Cytokine release syndrome

On 30 August 2017, the FDA approved tocilizumab for cytokine release syndrome, a side effect of CAR-T cell therapies.

COVID-19

The pathogenesis of the acute pulmonary treatment injury related to COVID-19 is related to a severe hyperinflammatory state with high amounts of pro-inflammatory cytokines such as IL-6, IL-1, IL-2, and TNF-α. Preliminary trial data has suggested that tocilizumab may be effective in improving outcomes for patients severely affected by the SARS-CoV-2 virus; REMAP-CAP trial has provided sufficient evidence for it to be added to the approved list.

Tocilizumab Pharmacodynamics

Tocilizumab is an IL-6 inhibiting monoclonal antibody used to treat autoimmune and inflammatory conditions.6 Tocilizumab has a long duration of action as it is generally given every 4 weeks and has a wide therapeutic index.6 Patients should be counselled regarding the risk of infections, GI perforation, and hepatotoxicity.

Tocilizumab Mechanism of action

Interleukin 6 (IL-6) is a pro-inflammatory cytokine produced by cells including T-cells, B-cells, lymphocytes, monocytes, fibroblasts.6 IL-6 rapidly induces C-reactive protein, serum amyloid A, fibrinogen, haptoglobin, and a-1-antichymotrypsin while inhibiting production of fibronectin, albumin, and transferrin.4 IL-6 also induces antibody production, induces cytotoxic T-cell differentiation, and inhibits regulatory T-cell differentiation.

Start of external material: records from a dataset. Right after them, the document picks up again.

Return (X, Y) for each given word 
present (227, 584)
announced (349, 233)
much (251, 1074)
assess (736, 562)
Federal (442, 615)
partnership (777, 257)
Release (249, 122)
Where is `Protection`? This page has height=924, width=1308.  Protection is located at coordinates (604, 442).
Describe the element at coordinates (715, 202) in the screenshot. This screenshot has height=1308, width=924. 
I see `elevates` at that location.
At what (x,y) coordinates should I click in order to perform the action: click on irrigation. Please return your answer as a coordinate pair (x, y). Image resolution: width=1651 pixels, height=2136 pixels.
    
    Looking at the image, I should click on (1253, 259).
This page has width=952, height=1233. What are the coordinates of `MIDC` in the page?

Tocilizumab binds soluble and membrane bound IL-6 receptors, preventing IL-6 mediated inflammation.

Tocilizumab Adverse effects

The most common adverse effects observed in clinical trials were

Upper respiratory tract infection (6-8%
Nasopharyngitis (4-7%)
Headache (3-7%)
Hypertension (3-6%)
ALT increased (1-6%)
Bronchitis (2-4%)
Rash (1-4%)
Dizziness (1-3%)
Mouth ulceration (1-2%)
Upper abdominal pain (2-3%)
Gastritis (1-2%)
Oral herpes simplex (<2%)
Stomatitis (<2%)
Gastric ulcer (<2%)
Increased weight (<2%)
Total bilirubin increased (<2%)
Leukopenia (<2%)
Peripheral edema (<2%)
Dyspnea (<2%)
Cough (<2%)
Conjunctivitis (<2%)

COVID-19

China’s National Health Commission included the use of tocilizumab in guidelines to treat coronavirus disease 2019 (COVID-19) patients. In March 2020, China approved tocilizumab for the treatment of inflammation in patients with the coronavirus SARS-CoV-2. As of June 2020, there is no evidence whether this treatment is effective. Chinese health officials say that only 21 patients have been asked to use this medicine. The same month, a randomized study, at 11 locations in China was conducted to compare favipiravir versus tocilizumab versus both.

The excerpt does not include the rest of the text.